#### [Page text]
-*-

This package provides a set of functions for performing basic Linear and Ridge Regression on datasets. It is assumed that the reader is familiar with the concepts of Linear and Ridge Regression, so that further explanation of these terms is not required.
The functions available to users of this package are described in the section “Function Descriptions” and examples of their usage are given in the section “Example Usage”.
Also, the “Example Usage” section provides guidance on how the functions provided by this package should be used together.
Limitations:
It should be noted that this package has been created as part of an Introductory Data Science course and that the functions are not “super” robust: the functions do minimal input parameter checking. Consequently, the user should be careful to ensure that the inputs to the functions in this package are minimally correct in terms of type and dimension.
It should also be noted that all calculations are performed on in-memory resident data - i.e. all datasets are read into memory and calculations are also performed in-memory. This means that this package will not be suitable for very large datsets.

-*-

#### [Stored data]
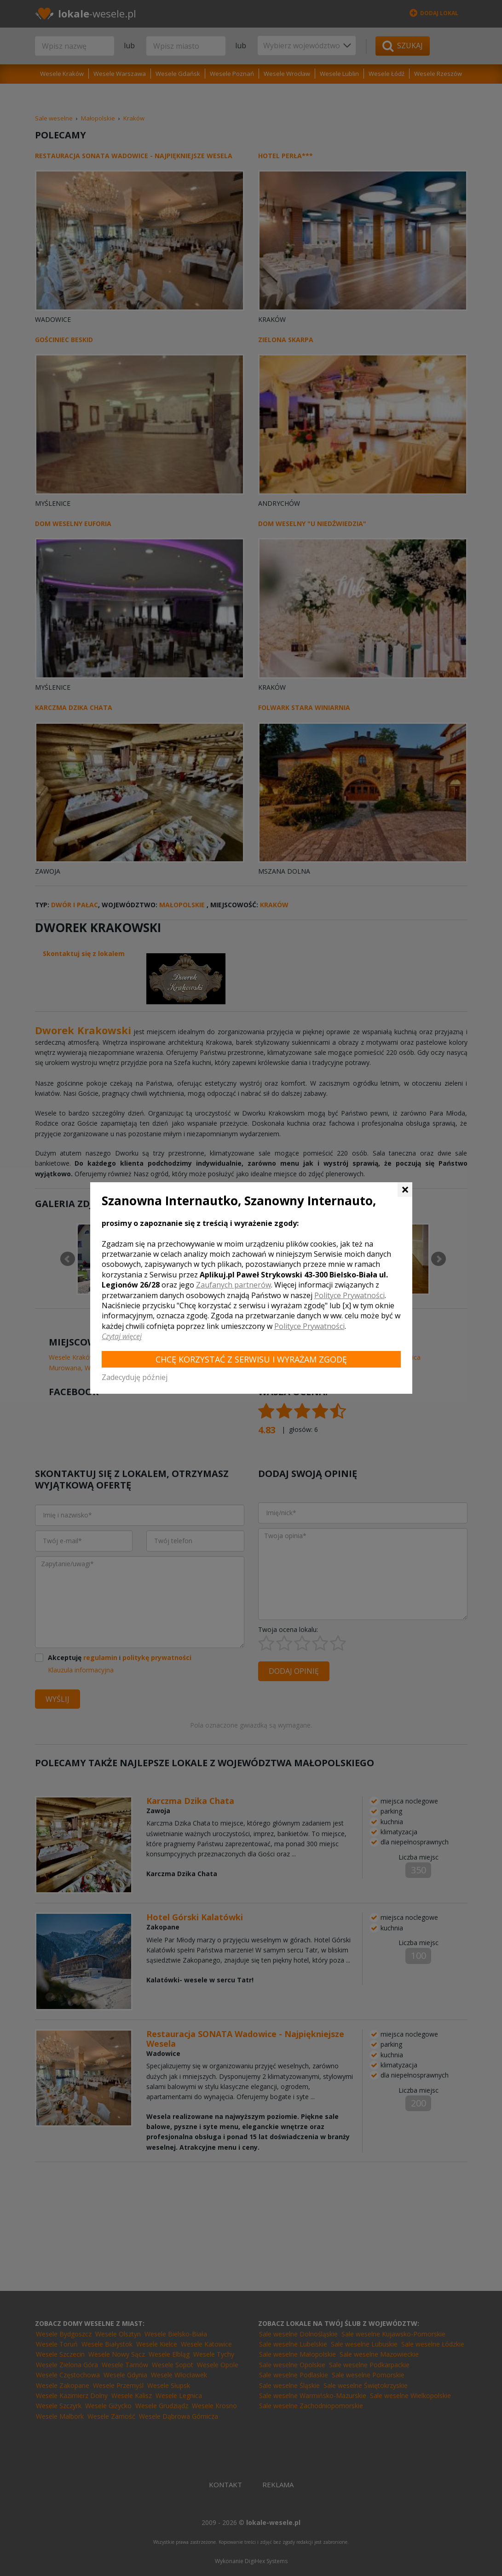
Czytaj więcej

-*-

#### [Exercise details]
Write the next part of the regression package description, starting right after its last sentence.

#### [Exercise result]
This package provides three functions to its users. Each of these is described below:
Specifically:
| \(\overline{y}\) | Return Value: The calculated label values. An (n x 1) column vector. |
| X | Matrix of data points. Has n rows (1 per data point) and m columns for each parameter in a data point. The first column in this matrix must be augmented to contain 1’s |
| \(\beta\) | Column vector (1 x m) of coefficients used to derive predicted label values. |
| missingAction | Should not be changed from the default value! |
When \(\lambda = 0\) (default case) the function only performs linear regression. When \(\lambda > 0\) then Ridge Regression is performed using \(\lambda\) as the specified “ridge” parameter.
Specifically:
| \(\beta\) | Return Value: The calculated coefficient vector. An (m x 1) column vector. |
| y | The label vector associated with the data points in X. An (n x 1) column vector. |
| X | Matrix of data points. Has n rows (1 per data point) and m columns for each parameter in a data point. The first column in this matrix must be augmented to contain 1’s |
| ridge | The ‘ridge’ parameter - must be non-negative! When 0 Linear Regression is performed. When \(>0\) Ridge Regression is performed with the specified ‘ridge’ value. |
| missingAction | Should not be changed from the default value! |
Specifically:
| result | Return Value: A list with two entries: (i) min_lambda This is the ridge value that minimizes the mean RSS error. (ii) min_mean is the actual minimum RSS value for that lambda |
| y | The label vector associated with the data points in X. An (n x 1) column vector. |
| X | Matrix of data points. Has n rows (1 per data point) and m columns for each parameter in a data point. The first column in this matrix must be augmented to contain 1’s |
| lambda.max | The maximum ‘ridge’ parameter to be tried - must be non-negative! |
| n.lambda | Number of ‘ridge’ values to try. E.g. with lambda.max=20 and n.lambda=4, the ridge values tested are: 0.000000, 6.666667, 13.333333,20.000000 |
Below is an example of the functions available in this package used on the R dataset “mtcars”.
# Load our package
library("assesment5")
##
## Attaching package: 'assesment5'
## The following object is masked from 'package:stats':
##
## predict
# Load the 'mtcars' dataset - part of R 'built-in' datasets
data(mtcars)
# Sample records:
head(mtcars)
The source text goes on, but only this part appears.